Set the pictures aside and write down, exactly as they appear, the lines from the one containing "Collapse the Track section triangle" through the end of the material.
═══ Excerpted records
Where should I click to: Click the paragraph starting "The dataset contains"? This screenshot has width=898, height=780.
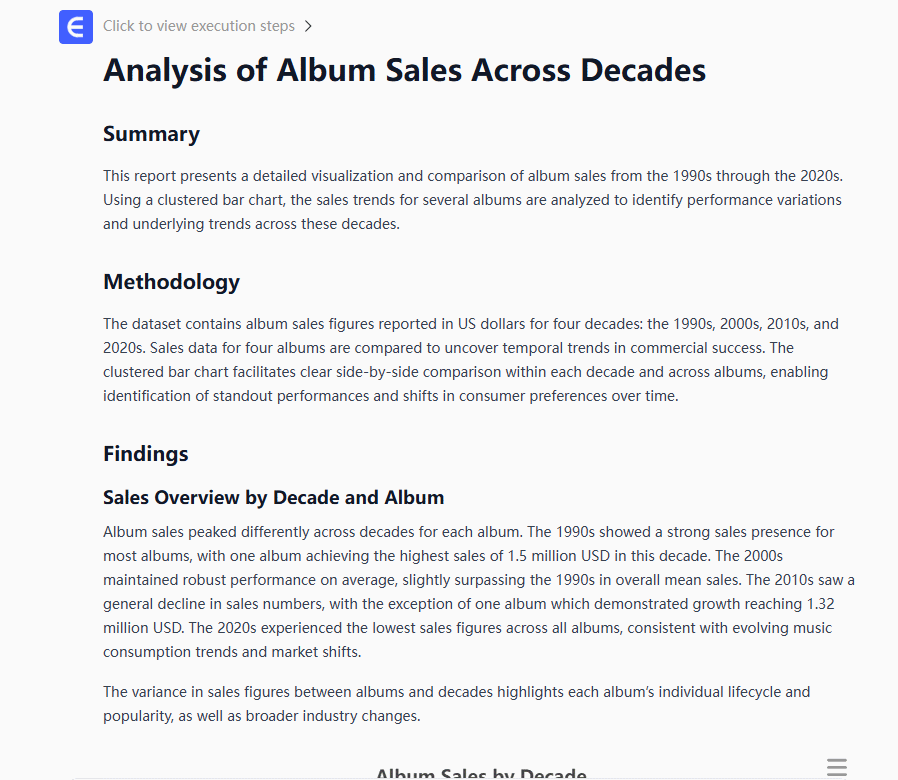click(470, 360)
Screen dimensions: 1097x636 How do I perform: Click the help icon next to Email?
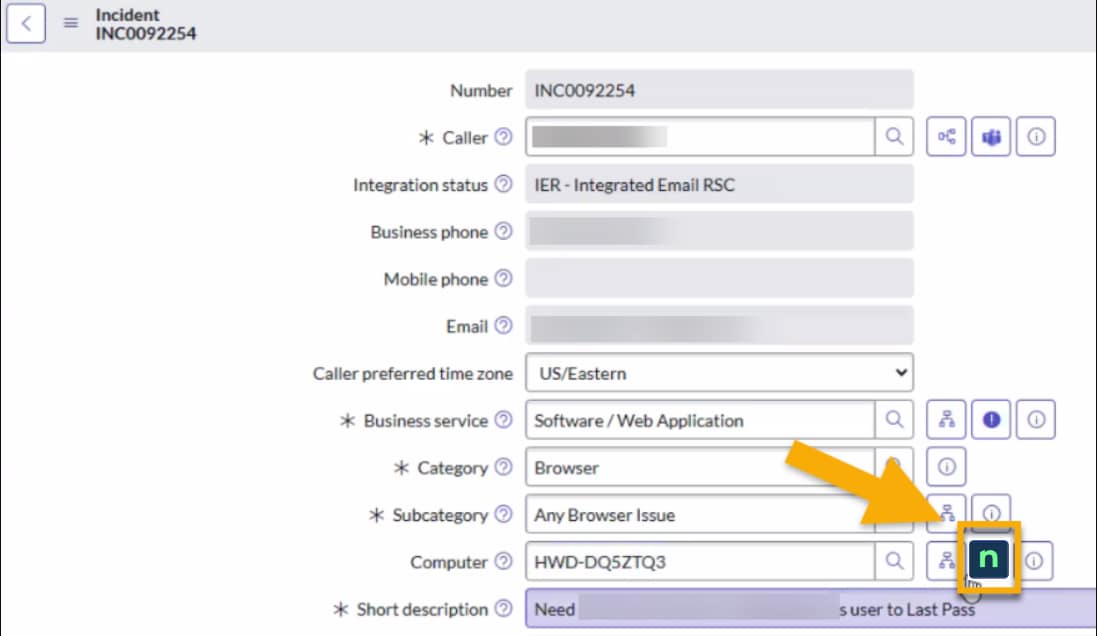point(504,326)

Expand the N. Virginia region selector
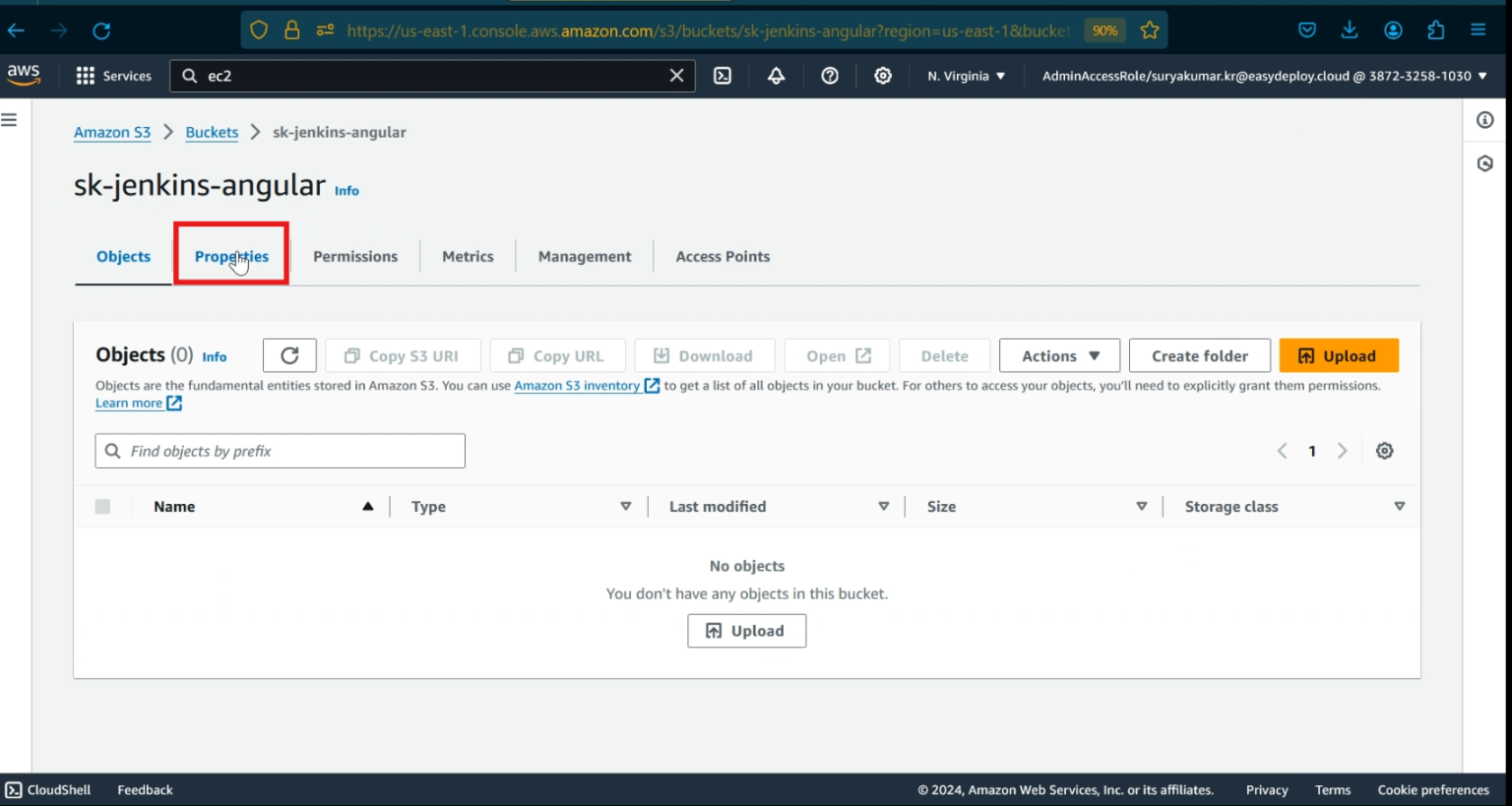966,76
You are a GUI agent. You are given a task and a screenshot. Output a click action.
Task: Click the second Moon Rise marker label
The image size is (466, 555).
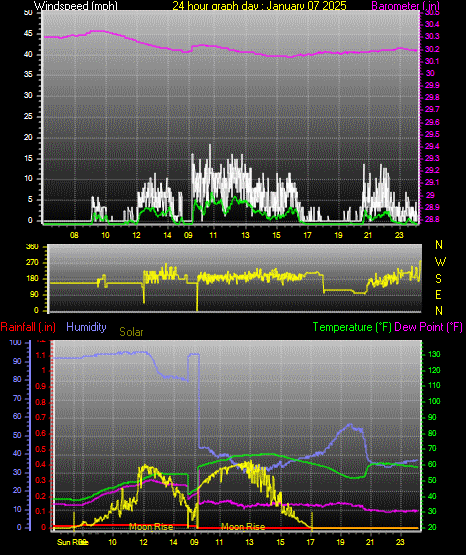[x=243, y=527]
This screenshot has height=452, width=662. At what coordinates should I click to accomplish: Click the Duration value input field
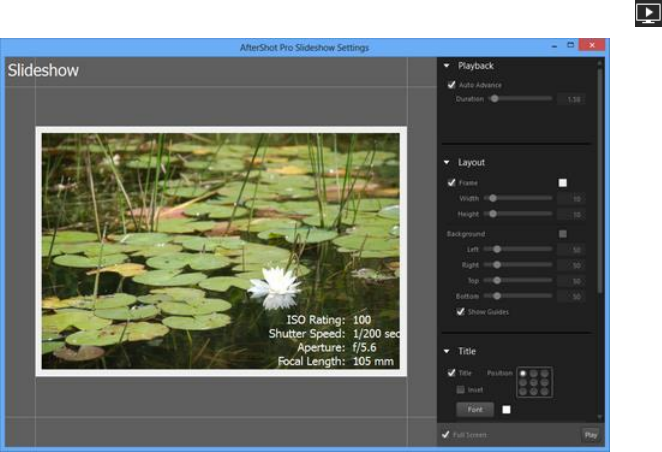click(x=572, y=100)
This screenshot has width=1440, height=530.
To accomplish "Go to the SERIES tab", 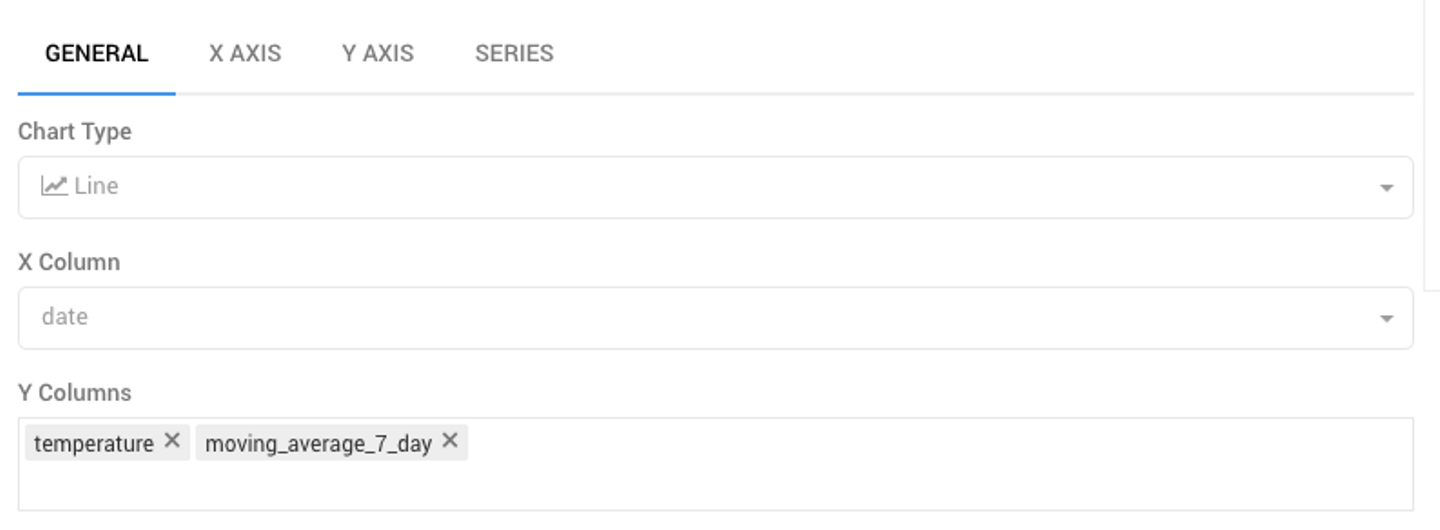I will (x=514, y=54).
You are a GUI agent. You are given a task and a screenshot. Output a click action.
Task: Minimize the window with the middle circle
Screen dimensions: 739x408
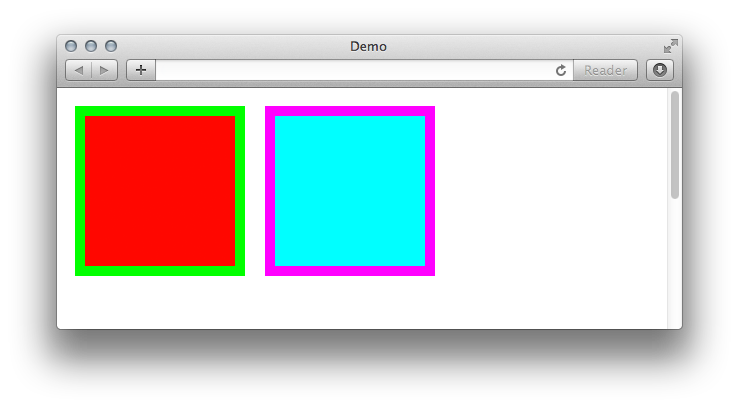click(x=91, y=46)
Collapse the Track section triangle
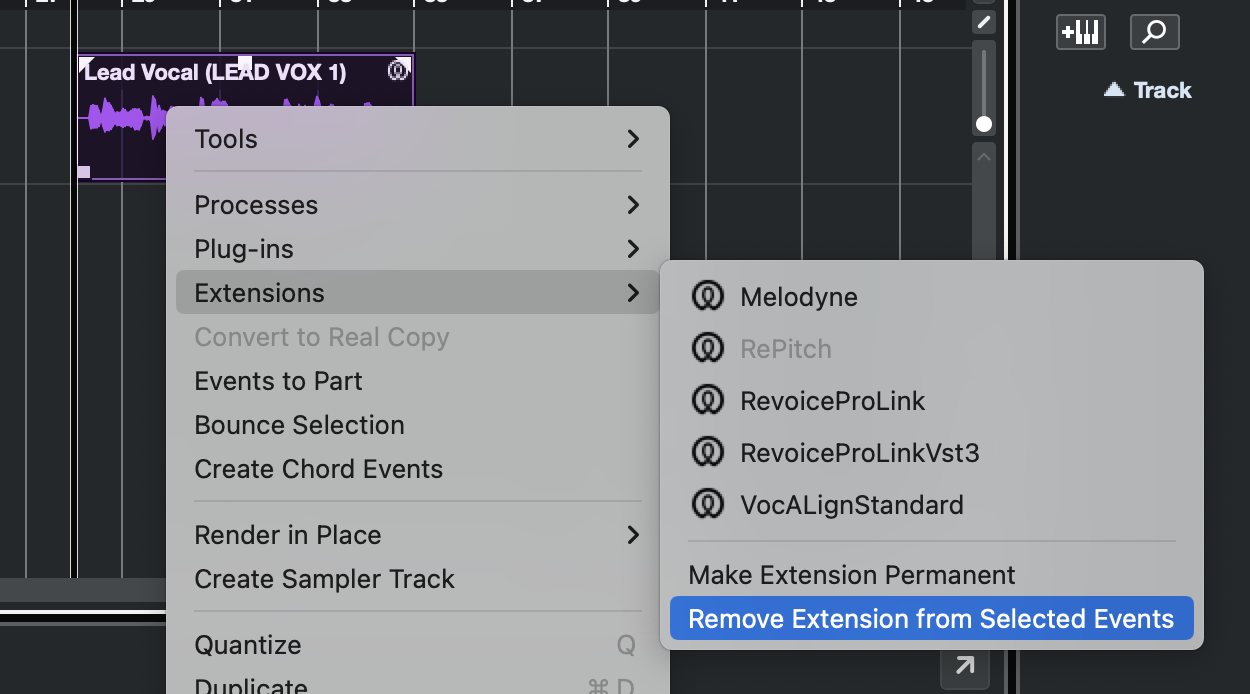The image size is (1250, 694). click(x=1114, y=90)
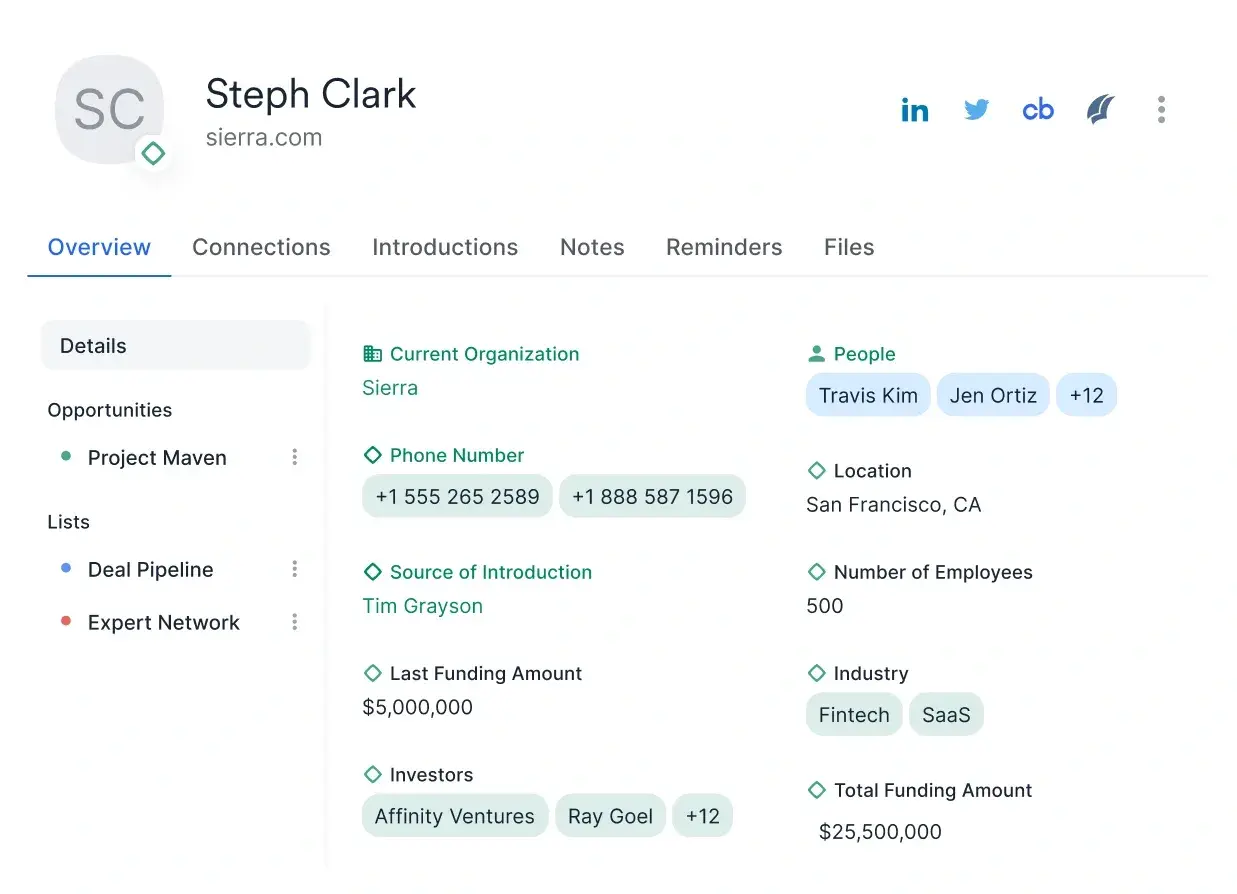Open the kebab menu beside Project Maven

[x=294, y=457]
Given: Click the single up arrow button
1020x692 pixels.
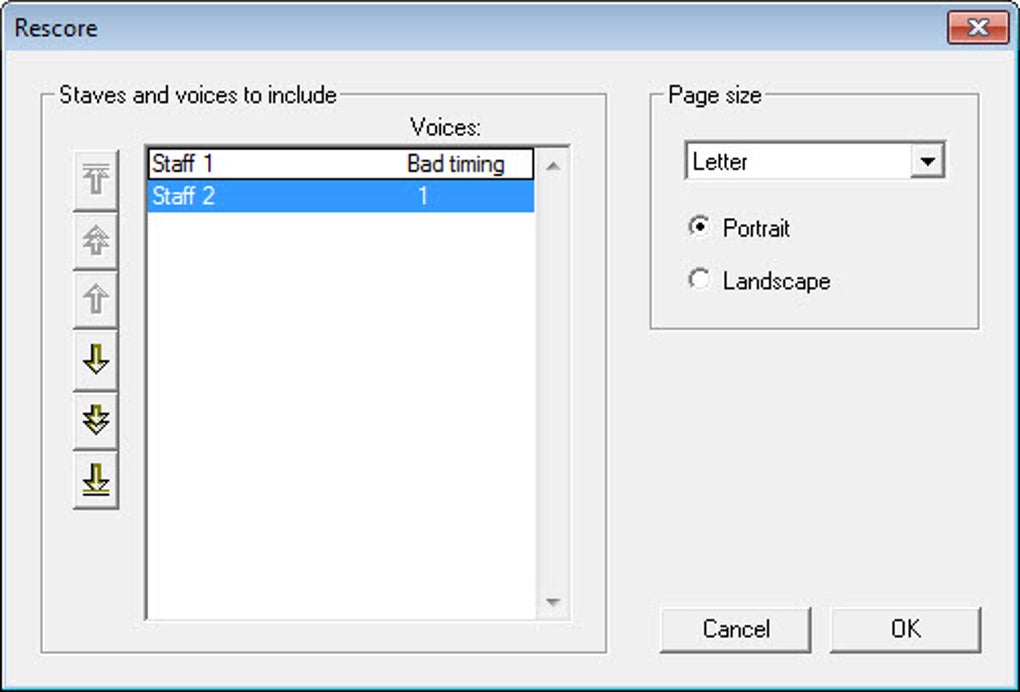Looking at the screenshot, I should (96, 300).
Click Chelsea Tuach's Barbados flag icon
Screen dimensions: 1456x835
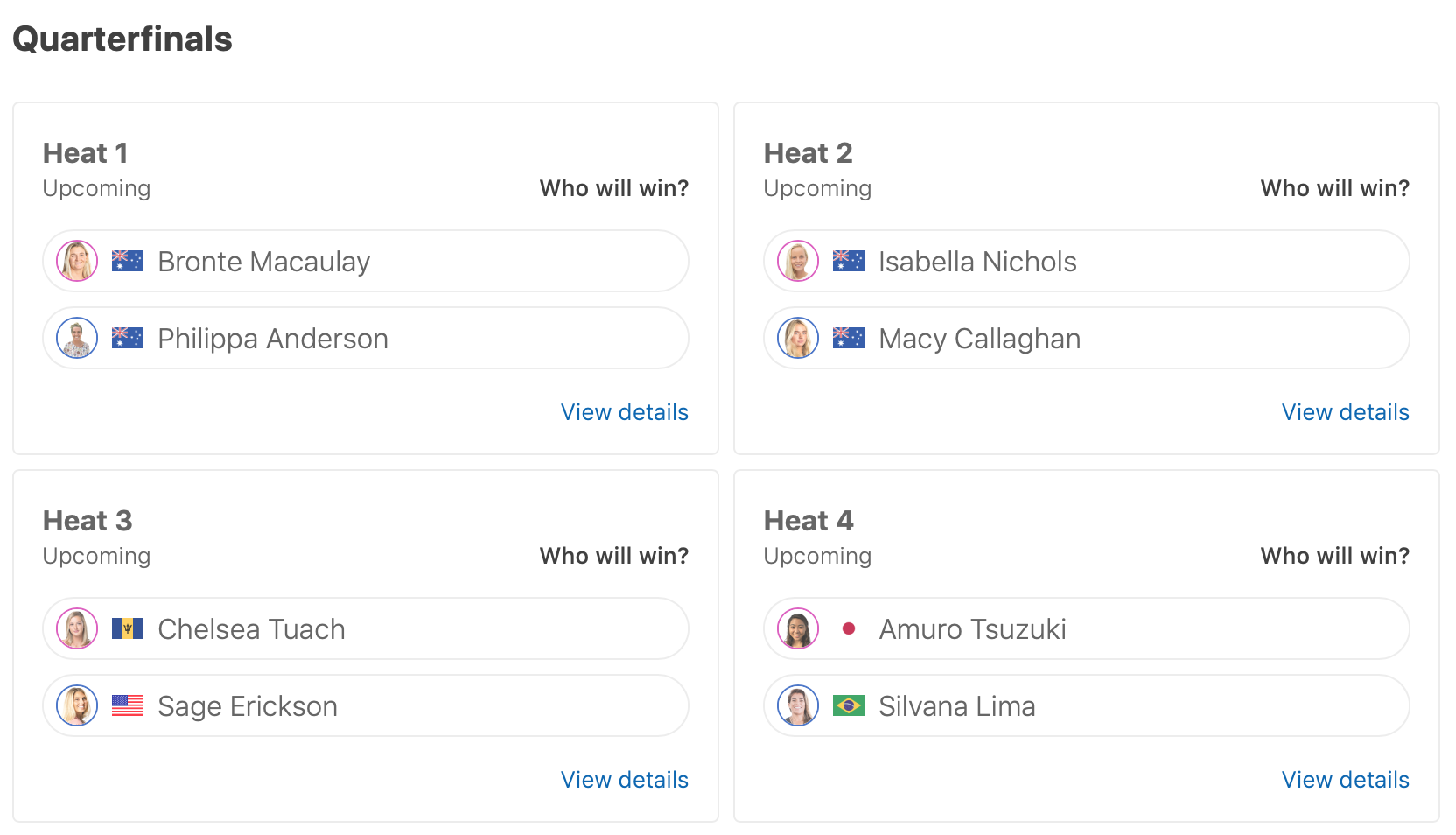point(128,628)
══════
» **Reply**:
Collapse the Track section triangle
The image size is (1250, 694). click(x=1114, y=90)
Open the kebab menu beside Project Maven

[x=294, y=457]
Given: Click the single up arrow button
1020x692 pixels.
Looking at the screenshot, I should (96, 300).
Click Chelsea Tuach's Barbados flag icon
Screen dimensions: 1456x835
point(128,628)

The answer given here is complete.